Oleh sebab itu, bila sudah ada aturan hukum yang mengatur
itu, pantaslah bila kembali kita bertanya, mengapa
korupsi itu masih saja ada? Jawaban yang paling benar sekaligus tepat
adalah “Karena Keserakahan”. Bukan
karena hukum itu tidak tegas. Kesakahan berasal dari kata “serakah” yang sinonim (sama artinya) dengan rakus, loba, tamak, artinya selalu hendak memiliki sesuatu lebih dari
yang sudah dimiliki (tidak Puas dengan yang ada). Keserakahan itu berhubungan
erat dengan moral seseorang. Apa yang dilakukan oleh orang yang bersangkutan,
kurang lebihnya adalah manifestasi dari moralnya. Jadi, bila moralnya bobrok
maka apa yang dia lakukan akan selalu melanggar aturan dan merugikan orang
lain.
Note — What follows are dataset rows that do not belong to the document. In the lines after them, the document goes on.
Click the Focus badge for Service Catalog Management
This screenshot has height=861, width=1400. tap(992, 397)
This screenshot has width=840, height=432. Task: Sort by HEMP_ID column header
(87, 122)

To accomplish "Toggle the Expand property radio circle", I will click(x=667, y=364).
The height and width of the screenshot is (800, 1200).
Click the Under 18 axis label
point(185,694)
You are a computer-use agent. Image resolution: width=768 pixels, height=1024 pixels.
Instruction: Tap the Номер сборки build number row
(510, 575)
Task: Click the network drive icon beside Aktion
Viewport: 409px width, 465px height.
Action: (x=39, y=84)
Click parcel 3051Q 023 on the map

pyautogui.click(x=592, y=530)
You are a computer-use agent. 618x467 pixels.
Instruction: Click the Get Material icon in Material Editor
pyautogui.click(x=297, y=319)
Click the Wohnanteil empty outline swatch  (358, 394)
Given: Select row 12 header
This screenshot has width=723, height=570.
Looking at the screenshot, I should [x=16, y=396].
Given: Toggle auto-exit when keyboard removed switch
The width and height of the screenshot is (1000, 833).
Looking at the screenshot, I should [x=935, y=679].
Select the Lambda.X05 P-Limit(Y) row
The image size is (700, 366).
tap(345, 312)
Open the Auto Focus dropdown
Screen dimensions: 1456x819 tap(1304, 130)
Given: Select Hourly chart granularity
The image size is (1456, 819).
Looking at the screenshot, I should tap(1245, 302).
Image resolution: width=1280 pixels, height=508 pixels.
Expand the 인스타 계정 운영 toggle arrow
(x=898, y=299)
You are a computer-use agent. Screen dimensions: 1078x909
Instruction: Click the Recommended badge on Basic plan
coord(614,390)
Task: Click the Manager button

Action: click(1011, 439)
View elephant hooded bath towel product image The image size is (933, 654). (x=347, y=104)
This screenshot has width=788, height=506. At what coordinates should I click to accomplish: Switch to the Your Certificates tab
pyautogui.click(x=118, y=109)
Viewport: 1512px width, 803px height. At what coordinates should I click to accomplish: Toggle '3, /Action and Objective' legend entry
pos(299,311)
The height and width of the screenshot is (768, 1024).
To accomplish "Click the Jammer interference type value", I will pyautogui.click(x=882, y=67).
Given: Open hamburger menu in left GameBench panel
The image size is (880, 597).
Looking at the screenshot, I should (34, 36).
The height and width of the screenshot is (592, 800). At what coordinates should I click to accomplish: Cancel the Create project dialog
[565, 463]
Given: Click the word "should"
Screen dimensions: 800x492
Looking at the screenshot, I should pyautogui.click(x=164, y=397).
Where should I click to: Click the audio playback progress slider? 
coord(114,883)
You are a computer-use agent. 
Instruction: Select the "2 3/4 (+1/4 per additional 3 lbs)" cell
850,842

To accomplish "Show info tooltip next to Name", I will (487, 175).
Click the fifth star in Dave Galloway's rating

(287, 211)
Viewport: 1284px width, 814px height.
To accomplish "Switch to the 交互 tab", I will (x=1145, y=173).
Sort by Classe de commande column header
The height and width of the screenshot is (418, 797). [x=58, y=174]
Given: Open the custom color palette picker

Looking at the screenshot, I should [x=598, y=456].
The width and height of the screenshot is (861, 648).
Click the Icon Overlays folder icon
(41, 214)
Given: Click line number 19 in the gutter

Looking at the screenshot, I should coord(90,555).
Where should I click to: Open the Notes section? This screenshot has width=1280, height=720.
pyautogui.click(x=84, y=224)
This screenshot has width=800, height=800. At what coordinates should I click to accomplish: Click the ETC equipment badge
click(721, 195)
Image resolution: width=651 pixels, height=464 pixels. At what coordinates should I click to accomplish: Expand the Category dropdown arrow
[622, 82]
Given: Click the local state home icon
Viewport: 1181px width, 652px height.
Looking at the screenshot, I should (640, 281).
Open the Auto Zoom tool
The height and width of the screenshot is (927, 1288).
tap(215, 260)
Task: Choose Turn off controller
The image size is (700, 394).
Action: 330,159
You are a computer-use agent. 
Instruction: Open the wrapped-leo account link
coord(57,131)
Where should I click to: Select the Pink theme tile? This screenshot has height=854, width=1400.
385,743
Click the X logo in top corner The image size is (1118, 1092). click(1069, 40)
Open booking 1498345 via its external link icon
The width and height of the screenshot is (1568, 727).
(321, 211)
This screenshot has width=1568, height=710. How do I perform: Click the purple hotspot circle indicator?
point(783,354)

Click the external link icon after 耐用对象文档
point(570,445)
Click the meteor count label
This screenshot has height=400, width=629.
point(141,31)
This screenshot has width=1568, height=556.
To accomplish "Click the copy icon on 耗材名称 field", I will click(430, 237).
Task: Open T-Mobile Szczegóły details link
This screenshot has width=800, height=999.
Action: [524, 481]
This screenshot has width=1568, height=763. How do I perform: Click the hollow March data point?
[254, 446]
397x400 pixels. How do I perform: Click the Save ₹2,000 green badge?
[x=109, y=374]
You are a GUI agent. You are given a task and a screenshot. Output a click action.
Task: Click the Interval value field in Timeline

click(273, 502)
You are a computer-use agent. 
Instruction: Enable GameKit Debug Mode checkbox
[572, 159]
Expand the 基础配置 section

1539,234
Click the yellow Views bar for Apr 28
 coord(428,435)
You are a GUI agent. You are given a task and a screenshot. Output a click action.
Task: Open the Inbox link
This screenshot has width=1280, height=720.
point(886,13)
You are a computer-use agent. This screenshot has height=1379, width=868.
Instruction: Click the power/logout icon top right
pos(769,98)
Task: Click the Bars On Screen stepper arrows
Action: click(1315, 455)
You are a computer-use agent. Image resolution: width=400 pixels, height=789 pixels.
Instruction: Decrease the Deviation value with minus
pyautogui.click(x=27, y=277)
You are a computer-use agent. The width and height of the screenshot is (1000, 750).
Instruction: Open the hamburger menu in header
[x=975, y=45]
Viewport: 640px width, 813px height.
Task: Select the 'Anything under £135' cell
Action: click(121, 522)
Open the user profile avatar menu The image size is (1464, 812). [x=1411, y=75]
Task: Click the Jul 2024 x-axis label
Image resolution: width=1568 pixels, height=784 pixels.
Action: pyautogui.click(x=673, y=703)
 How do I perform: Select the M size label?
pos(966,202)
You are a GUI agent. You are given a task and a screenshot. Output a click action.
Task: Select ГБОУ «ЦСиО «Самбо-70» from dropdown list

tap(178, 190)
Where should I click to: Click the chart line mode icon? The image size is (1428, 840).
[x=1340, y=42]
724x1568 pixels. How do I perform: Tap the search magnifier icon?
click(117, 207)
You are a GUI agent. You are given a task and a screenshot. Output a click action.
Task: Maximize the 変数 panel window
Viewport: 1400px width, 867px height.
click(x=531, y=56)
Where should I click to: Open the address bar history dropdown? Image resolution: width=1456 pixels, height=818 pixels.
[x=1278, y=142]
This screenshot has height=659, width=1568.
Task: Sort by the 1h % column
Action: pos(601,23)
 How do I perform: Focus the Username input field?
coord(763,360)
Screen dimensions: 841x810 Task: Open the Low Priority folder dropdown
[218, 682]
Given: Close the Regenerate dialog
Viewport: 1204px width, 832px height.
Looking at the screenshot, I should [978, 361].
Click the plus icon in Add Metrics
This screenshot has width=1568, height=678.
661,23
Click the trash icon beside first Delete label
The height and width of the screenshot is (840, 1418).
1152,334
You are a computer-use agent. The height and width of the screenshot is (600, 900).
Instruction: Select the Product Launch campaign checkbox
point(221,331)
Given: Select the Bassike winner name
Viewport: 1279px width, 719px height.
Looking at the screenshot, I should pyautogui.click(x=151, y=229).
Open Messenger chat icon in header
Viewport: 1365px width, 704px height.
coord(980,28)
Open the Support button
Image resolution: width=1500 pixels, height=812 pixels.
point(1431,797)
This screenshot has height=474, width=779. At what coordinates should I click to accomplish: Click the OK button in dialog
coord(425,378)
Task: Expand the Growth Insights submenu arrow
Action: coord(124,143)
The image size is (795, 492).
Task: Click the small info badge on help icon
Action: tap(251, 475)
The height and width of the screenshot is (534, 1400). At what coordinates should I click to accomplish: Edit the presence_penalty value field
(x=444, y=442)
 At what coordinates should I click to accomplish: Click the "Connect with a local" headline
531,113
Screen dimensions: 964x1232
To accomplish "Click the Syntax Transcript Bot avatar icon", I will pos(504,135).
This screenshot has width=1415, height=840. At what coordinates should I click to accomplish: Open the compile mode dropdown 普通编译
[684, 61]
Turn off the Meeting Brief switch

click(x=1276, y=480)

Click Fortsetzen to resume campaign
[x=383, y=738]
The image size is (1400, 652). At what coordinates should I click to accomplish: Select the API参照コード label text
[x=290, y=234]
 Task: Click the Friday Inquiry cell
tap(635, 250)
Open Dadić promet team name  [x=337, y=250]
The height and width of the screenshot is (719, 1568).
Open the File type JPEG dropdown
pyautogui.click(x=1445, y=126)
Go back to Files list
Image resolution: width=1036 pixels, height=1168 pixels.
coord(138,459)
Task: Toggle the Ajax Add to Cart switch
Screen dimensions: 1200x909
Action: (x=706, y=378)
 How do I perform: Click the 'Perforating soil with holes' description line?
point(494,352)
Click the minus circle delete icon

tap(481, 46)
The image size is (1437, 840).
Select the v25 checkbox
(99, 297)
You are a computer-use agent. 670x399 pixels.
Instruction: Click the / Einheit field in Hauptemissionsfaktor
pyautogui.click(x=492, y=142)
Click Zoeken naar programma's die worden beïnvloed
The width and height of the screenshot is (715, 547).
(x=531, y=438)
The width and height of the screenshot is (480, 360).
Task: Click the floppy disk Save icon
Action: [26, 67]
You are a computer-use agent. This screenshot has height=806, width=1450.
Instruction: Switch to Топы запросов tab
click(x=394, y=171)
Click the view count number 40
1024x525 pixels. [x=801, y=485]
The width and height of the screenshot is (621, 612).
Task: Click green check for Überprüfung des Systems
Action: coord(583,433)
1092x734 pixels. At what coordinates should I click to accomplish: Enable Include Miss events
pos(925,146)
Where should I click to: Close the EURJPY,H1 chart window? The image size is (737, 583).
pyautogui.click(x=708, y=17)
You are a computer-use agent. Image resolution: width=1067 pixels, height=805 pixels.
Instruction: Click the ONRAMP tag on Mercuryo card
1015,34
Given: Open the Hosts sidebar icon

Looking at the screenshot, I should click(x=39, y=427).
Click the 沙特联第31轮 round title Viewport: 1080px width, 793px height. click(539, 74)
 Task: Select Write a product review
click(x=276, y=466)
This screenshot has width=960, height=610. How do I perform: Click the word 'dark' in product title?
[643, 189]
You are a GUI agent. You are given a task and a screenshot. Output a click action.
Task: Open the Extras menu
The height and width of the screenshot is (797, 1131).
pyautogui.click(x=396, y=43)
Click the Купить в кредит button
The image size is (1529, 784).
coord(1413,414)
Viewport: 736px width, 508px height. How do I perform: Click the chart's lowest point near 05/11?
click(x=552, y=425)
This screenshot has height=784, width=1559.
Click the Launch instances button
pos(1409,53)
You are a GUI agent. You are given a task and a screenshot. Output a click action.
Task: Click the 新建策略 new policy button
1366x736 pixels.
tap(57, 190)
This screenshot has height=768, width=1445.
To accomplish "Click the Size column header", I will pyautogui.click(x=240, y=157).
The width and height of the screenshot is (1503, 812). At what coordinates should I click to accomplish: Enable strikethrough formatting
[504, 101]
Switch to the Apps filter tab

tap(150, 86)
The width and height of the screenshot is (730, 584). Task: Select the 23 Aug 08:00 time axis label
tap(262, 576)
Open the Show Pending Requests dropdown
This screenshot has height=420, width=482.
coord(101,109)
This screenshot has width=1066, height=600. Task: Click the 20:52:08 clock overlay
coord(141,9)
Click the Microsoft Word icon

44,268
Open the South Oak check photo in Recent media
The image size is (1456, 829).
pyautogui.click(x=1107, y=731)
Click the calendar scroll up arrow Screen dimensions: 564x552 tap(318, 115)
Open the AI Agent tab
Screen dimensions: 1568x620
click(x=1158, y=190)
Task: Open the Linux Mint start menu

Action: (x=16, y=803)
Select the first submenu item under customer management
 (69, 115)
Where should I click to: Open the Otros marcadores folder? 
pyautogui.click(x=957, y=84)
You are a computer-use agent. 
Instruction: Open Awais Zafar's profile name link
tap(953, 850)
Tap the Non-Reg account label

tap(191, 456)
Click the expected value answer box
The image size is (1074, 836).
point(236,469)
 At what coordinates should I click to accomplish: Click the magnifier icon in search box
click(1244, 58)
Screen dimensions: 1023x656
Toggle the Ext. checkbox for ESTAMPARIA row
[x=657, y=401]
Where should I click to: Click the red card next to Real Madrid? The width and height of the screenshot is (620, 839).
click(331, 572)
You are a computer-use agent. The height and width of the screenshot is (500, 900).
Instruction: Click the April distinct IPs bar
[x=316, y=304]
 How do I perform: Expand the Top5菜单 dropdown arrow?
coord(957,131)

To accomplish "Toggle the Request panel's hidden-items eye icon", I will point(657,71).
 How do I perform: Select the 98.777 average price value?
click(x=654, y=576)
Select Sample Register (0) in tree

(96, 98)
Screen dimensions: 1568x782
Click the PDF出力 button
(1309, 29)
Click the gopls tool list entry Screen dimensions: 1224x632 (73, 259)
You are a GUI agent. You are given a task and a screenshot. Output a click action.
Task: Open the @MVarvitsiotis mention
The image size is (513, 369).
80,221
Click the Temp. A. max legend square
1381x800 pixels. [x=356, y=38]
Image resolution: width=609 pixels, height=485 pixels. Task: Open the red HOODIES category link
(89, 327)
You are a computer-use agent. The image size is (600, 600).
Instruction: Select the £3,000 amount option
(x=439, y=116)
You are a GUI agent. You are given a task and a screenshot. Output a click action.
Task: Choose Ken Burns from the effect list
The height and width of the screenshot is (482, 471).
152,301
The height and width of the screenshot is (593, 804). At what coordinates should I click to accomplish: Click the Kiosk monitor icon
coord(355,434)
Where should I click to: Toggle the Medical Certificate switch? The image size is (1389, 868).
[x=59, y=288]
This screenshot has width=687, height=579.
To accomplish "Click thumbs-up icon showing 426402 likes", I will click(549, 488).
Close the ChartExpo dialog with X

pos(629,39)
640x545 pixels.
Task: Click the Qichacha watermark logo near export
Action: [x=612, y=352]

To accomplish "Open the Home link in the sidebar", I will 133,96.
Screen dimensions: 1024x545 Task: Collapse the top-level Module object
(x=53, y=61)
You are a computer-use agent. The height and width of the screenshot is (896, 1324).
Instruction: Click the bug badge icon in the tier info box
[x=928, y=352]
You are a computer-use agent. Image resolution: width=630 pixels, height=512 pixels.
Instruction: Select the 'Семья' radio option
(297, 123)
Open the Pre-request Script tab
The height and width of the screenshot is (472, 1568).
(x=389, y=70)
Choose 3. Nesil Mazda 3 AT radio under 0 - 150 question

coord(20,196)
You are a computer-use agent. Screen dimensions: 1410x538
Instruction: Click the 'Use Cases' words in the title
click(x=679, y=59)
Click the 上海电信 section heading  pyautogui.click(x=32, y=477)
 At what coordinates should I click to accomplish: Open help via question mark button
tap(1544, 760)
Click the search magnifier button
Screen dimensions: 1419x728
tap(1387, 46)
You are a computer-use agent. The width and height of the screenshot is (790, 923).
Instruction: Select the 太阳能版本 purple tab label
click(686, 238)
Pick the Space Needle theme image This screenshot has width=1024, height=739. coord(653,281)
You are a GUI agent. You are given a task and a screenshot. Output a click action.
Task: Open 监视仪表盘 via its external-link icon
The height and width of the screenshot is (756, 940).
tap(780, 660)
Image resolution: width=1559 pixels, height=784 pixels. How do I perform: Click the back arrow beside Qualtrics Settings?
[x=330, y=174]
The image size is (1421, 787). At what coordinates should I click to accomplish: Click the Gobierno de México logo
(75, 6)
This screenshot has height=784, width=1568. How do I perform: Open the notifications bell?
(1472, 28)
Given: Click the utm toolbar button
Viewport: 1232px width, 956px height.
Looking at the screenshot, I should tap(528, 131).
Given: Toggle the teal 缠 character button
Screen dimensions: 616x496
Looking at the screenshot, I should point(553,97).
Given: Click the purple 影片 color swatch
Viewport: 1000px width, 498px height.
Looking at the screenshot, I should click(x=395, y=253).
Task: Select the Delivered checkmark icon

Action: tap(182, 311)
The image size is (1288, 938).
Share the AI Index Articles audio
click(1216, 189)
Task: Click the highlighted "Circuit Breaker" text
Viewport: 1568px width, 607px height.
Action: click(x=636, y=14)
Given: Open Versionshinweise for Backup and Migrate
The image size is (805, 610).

Benar adanya, korupsi itu tetap terjadi, bukan karena lemahnya aturan
tetapi juga karena “koruptor itu rakus”.
Bila itu yang terjadi, maka sia-sialah semua aturan dibuat karena moral para
pejabat kita yang “bobrok”. Sebaliknya,
tidak ada aturan pun, bila orang bekerja dengan tulus untuk melayani tidak akan
ada korupsi. Jadi, semua bermula dari “Moral”.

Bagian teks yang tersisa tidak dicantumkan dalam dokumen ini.